E le ragioni dipendono dalle spese cui non riescono a fare fronte, perché si tratta di professionisti con partita Iva, per la maggior parte donne, imprenditrici ed educatrici, che hanno dipendenti a contratto: “Se le linee guida impongono di dimezzare il numero dei bambini nei nidi e nelle scuole dell’infanzia, non possiamo pagare gli educatori, che sono mediamente quattro o cinque in ogni struttura: circa 7 mila euro al mese tra stipendi e contributi”.
A questo, poi, si aggiunge il fatto che domani scadrà la cassa integrazione in deroga: “Come si possono licenziare persone con cui si lavora insieme, gomito a gomito, da anni, e con cui si è creata una vera e propria sorellanza?”, domanda, sinceramente preoccupata e accorata l’educatrice, che continua: “Facciamo un servizio di pubblica utilità, perché sopperiamo alle carenze del pubblico, ma senza le agevolazioni, perché siamo imprese, e così, dopo aver investito tutto in queste strutture e nella nostra formazione, abbiamo ricevuto solo i 600 euro d’indennizzo”. E dovendo continuare a pagare l’affitto dei locali in cui lavorano, che generalmente sono appartamenti “senza agevolazioni catastali e con una spesa di circa 2500 euro al mese”.
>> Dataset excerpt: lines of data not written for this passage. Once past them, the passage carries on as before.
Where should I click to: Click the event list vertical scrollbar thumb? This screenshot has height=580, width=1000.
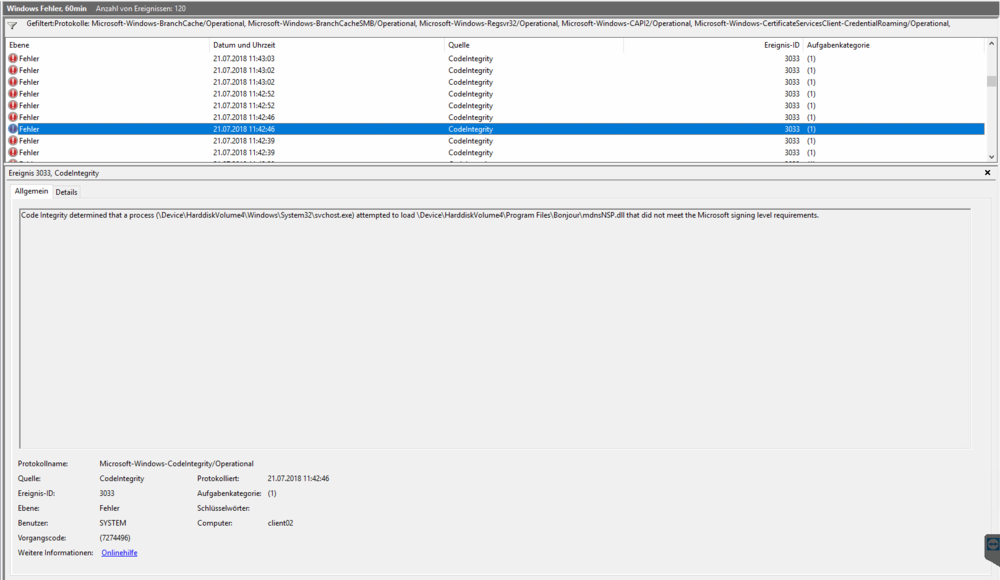pyautogui.click(x=991, y=82)

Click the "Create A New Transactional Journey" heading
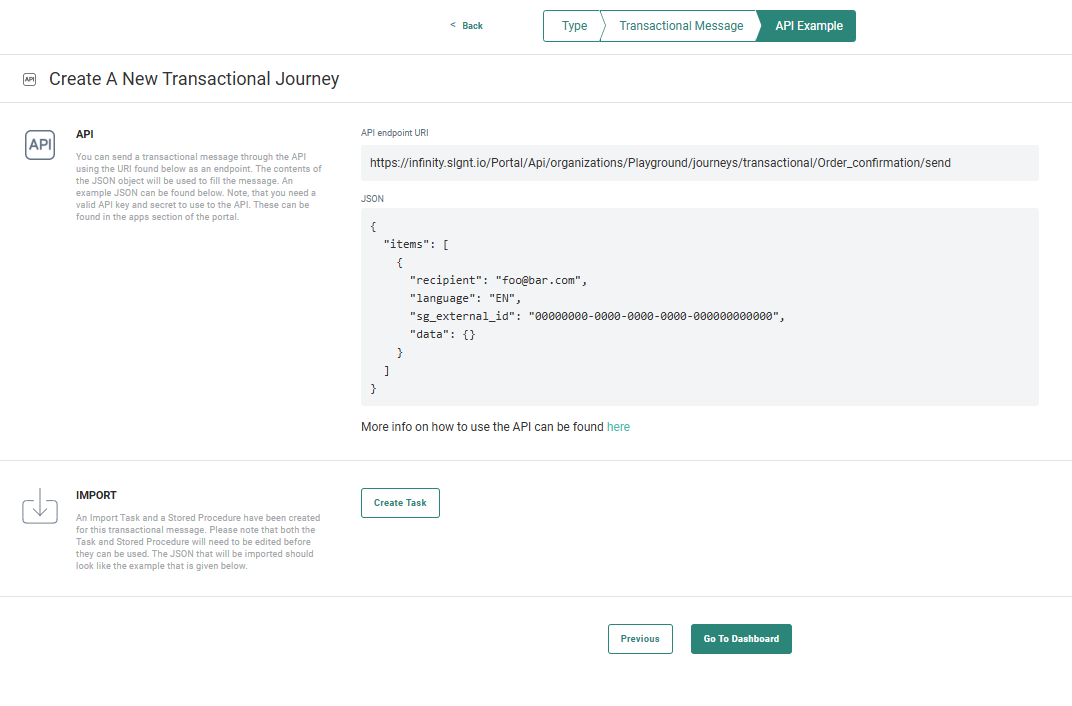point(194,79)
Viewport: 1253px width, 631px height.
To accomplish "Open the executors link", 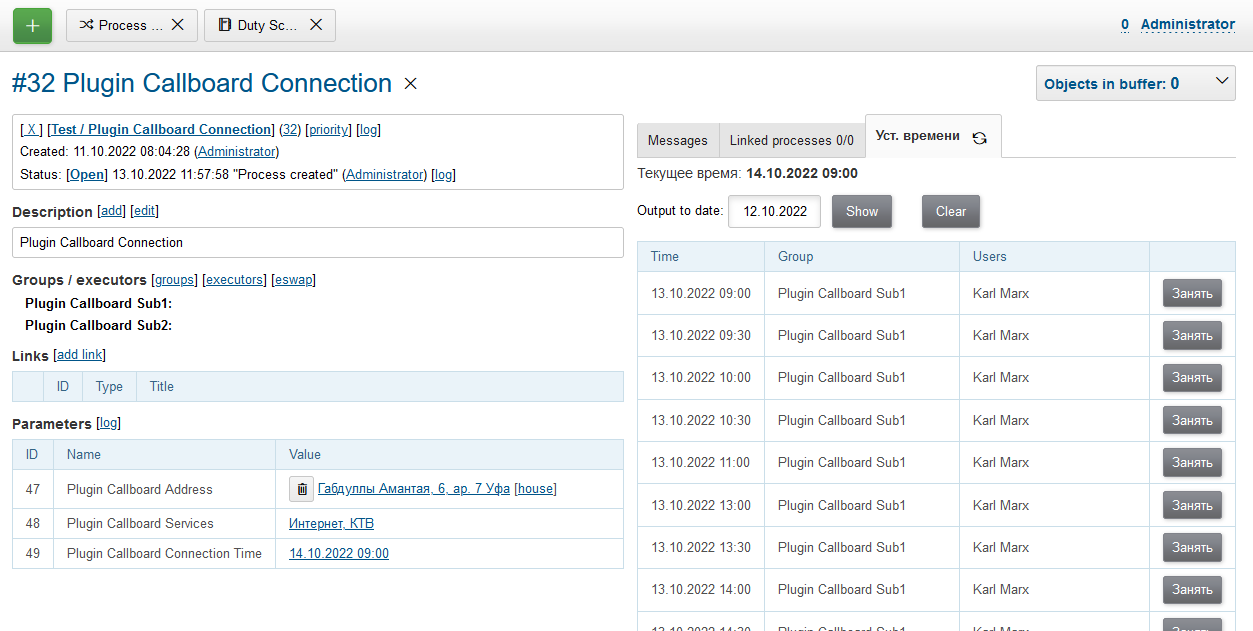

Senza dimenticare, infine, che – e questo non è un aspetto meno importante di quelli indicati finora – per i bambini più piccoli, specialmente quelli che hanno dagli zero ai 3 anni, il contatto fisico è fondamentale: “Non ci può essere distanziamento. Inoltre i bambini non vedono gli educatori e l’asilo da mesi: come organizzi l’ambientamento? E poi non siamo intrattenitori, non facciamo la baby dance, creiamo progetti, ci formiamo, siamo professionali perché sappiamo rispondere alle esigenze del bambino e delle famiglie, che in questo periodo abbiamo sostenuto emotivamente, stando per ore al telefono con loro”.
Famiglie che, tra l’altro, sembrano avere difficoltà ad accedere ai vaucher per i centri estivi: “Nessuna di quelle che conosco io ci è riuscita, in quanto è richiesto che entrambi i genitori lavorino ma con un Isee che non superi i 7 mila euro all'anno. Come si fa?”.